DATA EXCERPTS:

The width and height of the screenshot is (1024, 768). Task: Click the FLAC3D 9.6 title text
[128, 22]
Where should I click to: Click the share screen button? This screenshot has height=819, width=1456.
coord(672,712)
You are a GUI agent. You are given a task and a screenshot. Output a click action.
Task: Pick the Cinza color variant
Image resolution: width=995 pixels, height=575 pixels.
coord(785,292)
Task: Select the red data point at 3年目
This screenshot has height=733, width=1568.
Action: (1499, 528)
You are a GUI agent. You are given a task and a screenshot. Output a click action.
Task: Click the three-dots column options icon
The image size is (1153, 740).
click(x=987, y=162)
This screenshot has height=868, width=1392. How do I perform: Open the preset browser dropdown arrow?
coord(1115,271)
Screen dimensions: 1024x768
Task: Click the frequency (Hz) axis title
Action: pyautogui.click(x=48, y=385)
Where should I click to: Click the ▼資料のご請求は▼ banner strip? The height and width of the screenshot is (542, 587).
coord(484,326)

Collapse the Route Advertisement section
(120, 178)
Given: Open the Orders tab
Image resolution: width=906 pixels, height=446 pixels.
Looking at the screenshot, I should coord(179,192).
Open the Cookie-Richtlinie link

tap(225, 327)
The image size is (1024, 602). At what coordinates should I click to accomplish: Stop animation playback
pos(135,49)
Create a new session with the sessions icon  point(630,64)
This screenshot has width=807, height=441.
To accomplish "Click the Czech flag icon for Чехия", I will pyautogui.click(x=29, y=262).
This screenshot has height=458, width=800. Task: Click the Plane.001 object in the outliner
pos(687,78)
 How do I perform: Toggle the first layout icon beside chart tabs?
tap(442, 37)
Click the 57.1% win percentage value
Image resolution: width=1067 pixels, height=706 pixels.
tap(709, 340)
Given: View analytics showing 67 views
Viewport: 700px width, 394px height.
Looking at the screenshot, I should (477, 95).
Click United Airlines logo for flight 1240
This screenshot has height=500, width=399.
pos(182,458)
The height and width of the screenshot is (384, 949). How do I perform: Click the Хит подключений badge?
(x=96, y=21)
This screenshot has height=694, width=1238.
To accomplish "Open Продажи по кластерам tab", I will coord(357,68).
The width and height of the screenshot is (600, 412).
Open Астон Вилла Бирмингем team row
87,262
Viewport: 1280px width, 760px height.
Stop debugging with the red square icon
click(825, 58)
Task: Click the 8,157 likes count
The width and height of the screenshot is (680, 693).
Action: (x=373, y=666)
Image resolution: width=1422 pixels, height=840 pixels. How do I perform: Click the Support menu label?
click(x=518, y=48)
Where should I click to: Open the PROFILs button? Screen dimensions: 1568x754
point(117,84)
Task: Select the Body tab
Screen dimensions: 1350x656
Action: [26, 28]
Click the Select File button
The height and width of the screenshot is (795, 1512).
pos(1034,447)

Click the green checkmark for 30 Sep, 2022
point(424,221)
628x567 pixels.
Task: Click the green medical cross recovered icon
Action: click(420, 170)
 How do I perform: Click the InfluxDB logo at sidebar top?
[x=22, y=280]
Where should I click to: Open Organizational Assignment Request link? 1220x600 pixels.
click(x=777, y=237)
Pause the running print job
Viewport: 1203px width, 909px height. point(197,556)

ACTION ITEM:
Restate the listing in full, word for word.

SOLUTION FOR THIS TASK:
The width and height of the screenshot is (1024, 768). Task: Click the FLAC3D 9.6 title text
[128, 22]
Where should I click to: Click the share screen button? This screenshot has height=819, width=1456.
coord(672,712)
You are a GUI agent. You are given a task and a screenshot. Output a click action.
Task: Pick the Cinza color variant
Image resolution: width=995 pixels, height=575 pixels.
coord(785,292)
Task: Select the red data point at 3年目
This screenshot has height=733, width=1568.
Action: (1499, 528)
You are a GUI agent. You are given a task and a screenshot. Output a click action.
Task: Click the three-dots column options icon
The image size is (1153, 740).
click(x=987, y=162)
This screenshot has height=868, width=1392. How do I perform: Open the preset browser dropdown arrow?
coord(1115,271)
Screen dimensions: 1024x768
Task: Click the frequency (Hz) axis title
Action: pyautogui.click(x=48, y=385)
Where should I click to: Click the ▼資料のご請求は▼ banner strip? The height and width of the screenshot is (542, 587).
coord(484,326)

Collapse the Route Advertisement section
(120, 178)
Given: Open the Orders tab
Image resolution: width=906 pixels, height=446 pixels.
Looking at the screenshot, I should coord(179,192).
Open the Cookie-Richtlinie link

tap(225, 327)
The image size is (1024, 602). At what coordinates should I click to accomplish: Stop animation playback
pos(135,49)
Create a new session with the sessions icon  point(630,64)
This screenshot has width=807, height=441.
To accomplish "Click the Czech flag icon for Чехия", I will pyautogui.click(x=29, y=262).
This screenshot has height=458, width=800. Task: Click the Plane.001 object in the outliner
pos(687,78)
 How do I perform: Toggle the first layout icon beside chart tabs?
tap(442, 37)
Click the 57.1% win percentage value
Image resolution: width=1067 pixels, height=706 pixels.
tap(709, 340)
Given: View analytics showing 67 views
Viewport: 700px width, 394px height.
Looking at the screenshot, I should (477, 95).
Click United Airlines logo for flight 1240
This screenshot has height=500, width=399.
pos(182,458)
The height and width of the screenshot is (384, 949). How do I perform: Click the Хит подключений badge?
(x=96, y=21)
This screenshot has height=694, width=1238.
To accomplish "Open Продажи по кластерам tab", I will coord(357,68).
The width and height of the screenshot is (600, 412).
Open Астон Вилла Бирмингем team row
87,262
Viewport: 1280px width, 760px height.
Stop debugging with the red square icon
click(825, 58)
Task: Click the 8,157 likes count
The width and height of the screenshot is (680, 693).
Action: (x=373, y=666)
Image resolution: width=1422 pixels, height=840 pixels. How do I perform: Click the Support menu label?
click(x=518, y=48)
Where should I click to: Open the PROFILs button? Screen dimensions: 1568x754
point(117,84)
Task: Select the Body tab
Screen dimensions: 1350x656
Action: [26, 28]
Click the Select File button
The height and width of the screenshot is (795, 1512).
pos(1034,447)

Click the green checkmark for 30 Sep, 2022
point(424,221)
628x567 pixels.
Task: Click the green medical cross recovered icon
Action: click(420, 170)
 How do I perform: Click the InfluxDB logo at sidebar top?
[x=22, y=280]
Where should I click to: Open Organizational Assignment Request link? 1220x600 pixels.
click(x=777, y=237)
Pause the running print job
Viewport: 1203px width, 909px height. point(197,556)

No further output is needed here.